FIG. 7.

Pnn can recruit CtBP1 to a heterologous promoter, leading to a CtBP1-mediated repression of the promoter activity. (Left panel) HEK293 cells were transiently cotransfected with the luciferase reporter construct gal4-SV40-luc carrying GAL4 binding sites upstream of the SV40 constitutive promoter-enhancer and the following constructs: 100 ng of the Pnn-GALBD fusion construct alone and 1 μg of the CtBP1-Flag expression vector in the presence or absence of the Pnn-GALBD fusion construct (100 ng). gal4-SV40-luc activity was subject to CtBP1-mediated repression only in the presence of the Pnn-GALBD fusion construct, indicating that Pnn-CtBP1 interaction was responsible for this effect. (Right panel) HEK293 cells were transiently cotransfected with the gal4-SV40-luc reporter, carrying GAL4 biding sites upstream of the SV40 constitutive promoter/enhancer, 100 ng of the Pnn-GALBD fusion construct, and increasing concentrations of CtBP1-Flag (100 ng and 1 μg).
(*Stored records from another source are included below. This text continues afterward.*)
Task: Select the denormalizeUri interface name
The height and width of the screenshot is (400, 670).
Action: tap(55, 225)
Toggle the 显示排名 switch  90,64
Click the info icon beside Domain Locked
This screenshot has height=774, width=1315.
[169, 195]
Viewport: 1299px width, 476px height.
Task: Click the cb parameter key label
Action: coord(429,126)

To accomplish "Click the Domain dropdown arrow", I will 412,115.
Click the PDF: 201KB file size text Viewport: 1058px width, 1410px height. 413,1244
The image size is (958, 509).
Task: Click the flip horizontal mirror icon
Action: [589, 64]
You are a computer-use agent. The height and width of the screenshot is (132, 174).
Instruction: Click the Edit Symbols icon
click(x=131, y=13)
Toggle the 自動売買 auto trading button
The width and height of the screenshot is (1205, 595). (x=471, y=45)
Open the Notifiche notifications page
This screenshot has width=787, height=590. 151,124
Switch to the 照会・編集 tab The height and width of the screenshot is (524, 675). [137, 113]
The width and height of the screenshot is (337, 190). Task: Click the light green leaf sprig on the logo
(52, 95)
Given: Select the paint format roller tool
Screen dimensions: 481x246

In addition, transfection reactions contained 1 μg of the wild-type Pnn-myc/His or mutant form of this vector Pnn-AADLS-myc/His, carrying PE→AA substitution in the CtBP1 binding motif, as depicted in the diagram. The numerical data obtained from the luciferase readings was normalized to the value of gal4-SV40-luc reporter in the presence of Pnn-GALBD only, which represented a value of 1. The wild-type, but not mutant, form of Pnn was capable of competition with Pnn-GALBD, thereby relieving CtBP1-mediated repression of the reporter activity.